> [CONSIGNE] Recopiez l'extrait cité en commençant par « Plus tard, quand » et en poursuivant jusqu'à « du 7ème siècle). ».

> [EXTRAIT CITÉ]
=-=-=-=-=

Puis l’Ayatollah Sistani continua sur le désaccord que j’avais exprimé dans mes prêches de Muharram 1998 concernant la position de l’Ayatollah Khu’i sur la question de l’esclavage. Sayyid Muhammad Rizvi avait transcrit et traduit un extrait assez court de ce prêche pour montrer comment j’avais manqué de respect au défunt marj’a. L’Ayatollah Sistani a précisé que même lui était en désaccord avec son propre professeur, l’Ayatollah Khu’i, sur certaines questions relatives aux principes de la jurisprudence. Cependant, l’Ayatollah Sistani a précisé qu’il s’était retenu de mentionner son désaccord en public, selon les conventions sociales en usage parmi les séminaristes (ndt. de la religion).
Plus tard, quand j’ai eu l’occasion de m’exprimer, j’ai nié toute intention de ma part d’insulter l’Ayatollah Khu’i. Le ton de mon prêche et même mon hésitation à mentionner ce désaccord, ne pouvaient être retranscrits sur du papier, ai-je précisé, montre clairement que mon intention de mentionner la question de l’esclavage s’inscrit dans le contexte des tensions dont nous faisons face aujourd’hui en tant que Musulmans à expliquer à nos jeunes les anciennes pratiques (ndt. du contexte arabo-musulman du 7ème siècle).

=-=-=-=-=

> [DONNÉES]
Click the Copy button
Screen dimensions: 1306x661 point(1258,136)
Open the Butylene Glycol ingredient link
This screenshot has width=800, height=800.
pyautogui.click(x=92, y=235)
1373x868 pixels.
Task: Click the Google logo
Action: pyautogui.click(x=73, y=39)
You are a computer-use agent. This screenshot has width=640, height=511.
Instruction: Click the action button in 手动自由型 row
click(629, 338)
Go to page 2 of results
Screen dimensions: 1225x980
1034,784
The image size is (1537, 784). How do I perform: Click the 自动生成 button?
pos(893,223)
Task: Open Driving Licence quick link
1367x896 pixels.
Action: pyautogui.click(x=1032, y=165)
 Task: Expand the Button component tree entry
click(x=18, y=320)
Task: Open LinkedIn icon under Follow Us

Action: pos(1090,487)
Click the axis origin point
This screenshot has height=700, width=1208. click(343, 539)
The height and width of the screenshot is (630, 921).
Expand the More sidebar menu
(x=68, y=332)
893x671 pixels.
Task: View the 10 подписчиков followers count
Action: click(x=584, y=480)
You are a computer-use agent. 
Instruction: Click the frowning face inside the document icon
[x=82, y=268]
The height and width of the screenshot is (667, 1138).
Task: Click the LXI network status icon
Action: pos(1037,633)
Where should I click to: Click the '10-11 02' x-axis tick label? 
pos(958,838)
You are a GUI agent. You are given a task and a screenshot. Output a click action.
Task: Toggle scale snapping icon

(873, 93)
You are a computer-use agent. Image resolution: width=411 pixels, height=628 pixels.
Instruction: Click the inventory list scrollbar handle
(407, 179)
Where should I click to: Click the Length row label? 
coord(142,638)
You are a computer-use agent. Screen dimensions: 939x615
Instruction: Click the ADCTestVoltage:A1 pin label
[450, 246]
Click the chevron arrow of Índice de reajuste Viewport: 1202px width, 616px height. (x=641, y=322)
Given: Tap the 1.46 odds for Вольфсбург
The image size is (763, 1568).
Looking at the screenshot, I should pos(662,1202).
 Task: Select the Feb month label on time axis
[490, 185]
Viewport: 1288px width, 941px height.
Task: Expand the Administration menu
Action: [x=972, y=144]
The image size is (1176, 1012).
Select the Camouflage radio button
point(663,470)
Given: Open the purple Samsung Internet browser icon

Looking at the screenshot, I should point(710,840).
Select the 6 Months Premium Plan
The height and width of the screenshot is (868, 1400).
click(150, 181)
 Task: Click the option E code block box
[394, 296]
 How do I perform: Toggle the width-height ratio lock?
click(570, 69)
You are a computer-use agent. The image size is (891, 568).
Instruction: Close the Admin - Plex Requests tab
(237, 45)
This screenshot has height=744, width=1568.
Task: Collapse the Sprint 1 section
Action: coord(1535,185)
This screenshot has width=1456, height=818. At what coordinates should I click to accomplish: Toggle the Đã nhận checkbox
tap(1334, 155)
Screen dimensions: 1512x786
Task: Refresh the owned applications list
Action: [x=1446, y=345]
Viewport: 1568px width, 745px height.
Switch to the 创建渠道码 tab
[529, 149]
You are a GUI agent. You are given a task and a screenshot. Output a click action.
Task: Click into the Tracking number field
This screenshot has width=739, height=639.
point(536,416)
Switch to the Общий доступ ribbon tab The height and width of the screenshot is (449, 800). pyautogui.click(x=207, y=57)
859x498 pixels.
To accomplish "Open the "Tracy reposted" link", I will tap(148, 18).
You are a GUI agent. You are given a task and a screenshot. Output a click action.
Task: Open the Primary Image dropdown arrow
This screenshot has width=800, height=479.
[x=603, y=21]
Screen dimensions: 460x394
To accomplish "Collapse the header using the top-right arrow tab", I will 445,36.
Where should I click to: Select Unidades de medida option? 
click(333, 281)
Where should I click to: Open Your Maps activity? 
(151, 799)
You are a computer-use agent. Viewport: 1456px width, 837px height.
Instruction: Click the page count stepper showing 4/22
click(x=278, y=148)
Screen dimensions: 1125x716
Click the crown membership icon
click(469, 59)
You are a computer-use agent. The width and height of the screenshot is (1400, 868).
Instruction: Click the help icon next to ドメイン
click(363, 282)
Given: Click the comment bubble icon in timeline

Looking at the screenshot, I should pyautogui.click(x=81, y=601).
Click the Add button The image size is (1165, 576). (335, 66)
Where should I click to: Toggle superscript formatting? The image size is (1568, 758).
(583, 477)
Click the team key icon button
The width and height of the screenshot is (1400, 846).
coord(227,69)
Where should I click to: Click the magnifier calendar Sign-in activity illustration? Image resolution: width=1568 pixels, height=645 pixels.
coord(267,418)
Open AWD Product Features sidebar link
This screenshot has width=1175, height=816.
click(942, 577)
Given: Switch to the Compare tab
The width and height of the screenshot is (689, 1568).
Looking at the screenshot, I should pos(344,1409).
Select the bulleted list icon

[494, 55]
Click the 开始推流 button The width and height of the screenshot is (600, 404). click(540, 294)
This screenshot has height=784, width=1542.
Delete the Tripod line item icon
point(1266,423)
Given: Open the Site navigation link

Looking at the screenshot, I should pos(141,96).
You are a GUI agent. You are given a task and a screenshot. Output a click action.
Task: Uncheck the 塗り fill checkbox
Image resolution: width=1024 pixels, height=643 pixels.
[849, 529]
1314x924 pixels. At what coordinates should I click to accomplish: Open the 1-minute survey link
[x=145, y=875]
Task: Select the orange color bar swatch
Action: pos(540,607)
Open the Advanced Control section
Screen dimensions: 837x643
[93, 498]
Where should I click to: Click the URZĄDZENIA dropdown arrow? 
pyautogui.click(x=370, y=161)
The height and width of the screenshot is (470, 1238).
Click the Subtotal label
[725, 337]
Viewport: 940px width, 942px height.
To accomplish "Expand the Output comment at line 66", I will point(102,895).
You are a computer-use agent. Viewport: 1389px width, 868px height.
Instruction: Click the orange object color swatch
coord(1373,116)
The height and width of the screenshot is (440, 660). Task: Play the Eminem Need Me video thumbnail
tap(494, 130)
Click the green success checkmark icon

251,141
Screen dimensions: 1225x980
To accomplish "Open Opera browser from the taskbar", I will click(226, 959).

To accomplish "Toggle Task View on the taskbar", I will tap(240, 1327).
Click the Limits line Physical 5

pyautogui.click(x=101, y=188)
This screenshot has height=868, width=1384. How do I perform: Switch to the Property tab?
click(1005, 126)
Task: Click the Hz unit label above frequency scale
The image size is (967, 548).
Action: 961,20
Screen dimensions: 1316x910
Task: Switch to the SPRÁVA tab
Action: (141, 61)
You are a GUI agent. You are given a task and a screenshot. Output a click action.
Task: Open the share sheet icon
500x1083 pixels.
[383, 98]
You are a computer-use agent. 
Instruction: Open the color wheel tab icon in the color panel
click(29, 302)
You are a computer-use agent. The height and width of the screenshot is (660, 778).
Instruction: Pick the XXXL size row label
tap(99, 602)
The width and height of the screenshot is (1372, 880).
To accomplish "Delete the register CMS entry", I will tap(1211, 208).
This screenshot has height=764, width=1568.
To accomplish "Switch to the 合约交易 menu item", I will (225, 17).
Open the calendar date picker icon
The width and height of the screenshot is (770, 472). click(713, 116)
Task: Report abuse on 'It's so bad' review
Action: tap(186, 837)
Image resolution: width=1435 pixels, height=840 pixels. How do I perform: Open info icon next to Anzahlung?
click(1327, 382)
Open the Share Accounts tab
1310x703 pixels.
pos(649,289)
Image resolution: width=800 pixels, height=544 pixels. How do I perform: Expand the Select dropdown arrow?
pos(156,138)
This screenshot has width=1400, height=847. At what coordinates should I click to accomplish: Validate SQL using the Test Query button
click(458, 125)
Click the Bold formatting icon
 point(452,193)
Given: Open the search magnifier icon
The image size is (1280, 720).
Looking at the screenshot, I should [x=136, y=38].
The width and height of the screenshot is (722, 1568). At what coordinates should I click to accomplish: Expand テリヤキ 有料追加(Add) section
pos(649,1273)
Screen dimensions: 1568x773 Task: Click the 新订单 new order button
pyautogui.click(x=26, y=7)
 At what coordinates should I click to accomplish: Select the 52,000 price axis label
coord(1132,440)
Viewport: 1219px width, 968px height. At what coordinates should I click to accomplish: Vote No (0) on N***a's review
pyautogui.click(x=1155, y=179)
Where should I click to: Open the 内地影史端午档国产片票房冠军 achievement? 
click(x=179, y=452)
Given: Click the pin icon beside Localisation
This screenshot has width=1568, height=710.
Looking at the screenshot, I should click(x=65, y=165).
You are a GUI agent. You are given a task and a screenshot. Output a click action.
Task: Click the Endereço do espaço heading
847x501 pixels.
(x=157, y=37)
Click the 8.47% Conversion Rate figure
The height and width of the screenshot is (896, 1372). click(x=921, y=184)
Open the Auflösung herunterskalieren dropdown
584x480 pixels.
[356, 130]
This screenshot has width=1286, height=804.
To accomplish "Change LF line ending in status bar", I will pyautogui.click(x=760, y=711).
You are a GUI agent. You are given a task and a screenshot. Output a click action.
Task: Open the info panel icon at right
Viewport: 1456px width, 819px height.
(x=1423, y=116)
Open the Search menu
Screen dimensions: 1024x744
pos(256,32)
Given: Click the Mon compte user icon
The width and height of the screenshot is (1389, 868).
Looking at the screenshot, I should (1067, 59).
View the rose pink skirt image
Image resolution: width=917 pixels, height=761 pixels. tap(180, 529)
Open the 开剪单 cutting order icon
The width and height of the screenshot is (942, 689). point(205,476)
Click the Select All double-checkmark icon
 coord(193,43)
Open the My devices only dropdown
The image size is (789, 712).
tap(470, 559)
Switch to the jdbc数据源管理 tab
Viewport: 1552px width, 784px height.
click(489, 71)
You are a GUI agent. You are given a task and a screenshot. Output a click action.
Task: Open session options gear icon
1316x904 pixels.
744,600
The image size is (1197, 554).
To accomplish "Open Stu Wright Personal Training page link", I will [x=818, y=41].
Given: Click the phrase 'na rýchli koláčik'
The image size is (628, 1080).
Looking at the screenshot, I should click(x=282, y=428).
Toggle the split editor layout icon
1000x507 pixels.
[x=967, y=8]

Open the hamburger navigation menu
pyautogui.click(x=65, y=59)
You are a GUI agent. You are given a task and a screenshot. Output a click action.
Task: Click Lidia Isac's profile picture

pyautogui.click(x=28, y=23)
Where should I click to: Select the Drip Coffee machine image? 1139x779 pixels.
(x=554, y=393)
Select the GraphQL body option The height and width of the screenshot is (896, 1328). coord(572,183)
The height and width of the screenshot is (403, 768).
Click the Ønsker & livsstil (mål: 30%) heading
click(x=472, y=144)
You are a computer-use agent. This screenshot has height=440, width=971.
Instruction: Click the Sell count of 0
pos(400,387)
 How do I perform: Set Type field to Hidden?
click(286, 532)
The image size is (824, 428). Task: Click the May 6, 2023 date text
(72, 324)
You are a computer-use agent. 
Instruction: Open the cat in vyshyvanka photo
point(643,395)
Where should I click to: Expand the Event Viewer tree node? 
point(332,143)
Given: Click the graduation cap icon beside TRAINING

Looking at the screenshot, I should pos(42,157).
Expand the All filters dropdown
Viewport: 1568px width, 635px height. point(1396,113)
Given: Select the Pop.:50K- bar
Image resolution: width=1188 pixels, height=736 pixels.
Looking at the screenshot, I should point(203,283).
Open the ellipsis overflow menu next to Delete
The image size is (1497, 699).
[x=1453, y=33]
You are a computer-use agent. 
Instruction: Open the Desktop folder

=-=-=-=-=

> [RÉPONSE]
Plus tard, quand j’ai eu l’occasion de m’exprimer, j’ai nié toute intention de ma part d’insulter l’Ayatollah Khu’i. Le ton de mon prêche et même mon hésitation à mentionner ce désaccord, ne pouvaient être retranscrits sur du papier, ai-je précisé, montre clairement que mon intention de mentionner la question de l’esclavage s’inscrit dans le contexte des tensions dont nous faisons face aujourd’hui en tant que Musulmans à expliquer à nos jeunes les anciennes pratiques (ndt. du contexte arabo-musulman du 7ème siècle).